The pain was getting to her. It got worse since the last injection. It was out of control. One morning, she sprinted out of bed and ran straight to the toilet; she didn't quite make it. I followed a trail of blood behind her, holding her hair back when I got to her. From the few steps between the toilet and the sink, I never let her go. She used some mouthwash and sighed.

"I can't do this, Bru-bru-bruno," she whimpered.

Her eyes were empty despite the tears. I lifted her up on the counter between the two sinks. It was so easy. Poor girl weighed practically nothing. It looked like she was deteriorating, like she was just wasting away. The disease, the panic attacks, and the medicines were all sucking the life right out of her. I put my arms on the counter on both sides of her.

"Yes you can, baby. You're doing great."

Lily shook her head. "No I'm not. This isn't working, Bruno. I think...maybe we should just go back to L.A and forget all of this."

"Don't you dare give up on yourself like that."

"I just...I'm tired of living like this."

"I know. It'll all be over soon. I know you can do this, Lil. I want you to believe it too."

When it came to her work and her record company, she never gave up on anything for any reason. I'd always loved how determined and persistent she was. I'd wished she took care of herself in the same way.

She wiped the sweat off her forehead with her arm, turning around to face her reflection in the mirror. "I look like a fucking monster."

I rubbed her back and kissed her cheek. "Don't say that. You look beautiful."

One of the things I had always loved most about Lily was her confidence. She could be wearing a t-shirt and jeans and be totally cool with herself. I never understood why she was so stubborn and why she was so tough. She had to mend from a world of pain all by herself. Now that she wasn't alone, she still didn't know how to take help from other people. It was hard seeing her throwing up and crying all the time, but it was more heartbreaking to see her self-esteem take a hit too.
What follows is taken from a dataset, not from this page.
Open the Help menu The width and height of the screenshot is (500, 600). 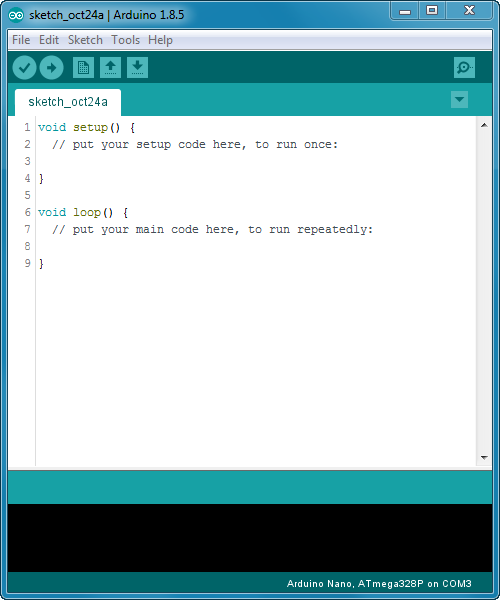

I wrapped my arms around her.

"Are you kidding me? Are you seeing what I'm seeing? Lily, you're the most beautiful girl I've ever seen."

She rolled her eyes and shook her head.

"Oh don't give me that."

If she felt that way about herself, what kind of crappy boyfriend was I? I carried her off the counter over to the bed, hovering on top of her.

"Well I'm not a fucking model."

"You're way too beautiful to be a model."

"Alright, now you're just bullshitting me...I'm not like...well Jessica."

I laughed a little, playing with her hair. "Thank god for that."

She rolled her eyes...again.

"Fake nails, hair, and fancy clothes. There are so many girls like that out there," I said, taking the necklace in my hand. She never took it off. "I picked you...and I will pick you over and over again."

I lightly massaged her cheek as her tears fell. She took a lot of convincing.

"You know how many girls would pick up needles off the floor? None. They'd run away, not like you, my love. The girl with blue eyes beat up the girl with golden eyes. You have a beauty that no other girl in the world has."

She pulled me down onto her, close to her face. "Thank you, Bruno."

"No problem. I love you."

"I love you too," she said with her hands in my hair. I loved that so much.

"And by the way, I find you incredibly sexy...everything you do. You don't have to be wearing a dress or even makeup. But damn, when you're drinkin' a beer and watching movies, and laughing with me...daaayyyumm."

She laughed and pulled me down for a kiss, shutting me up.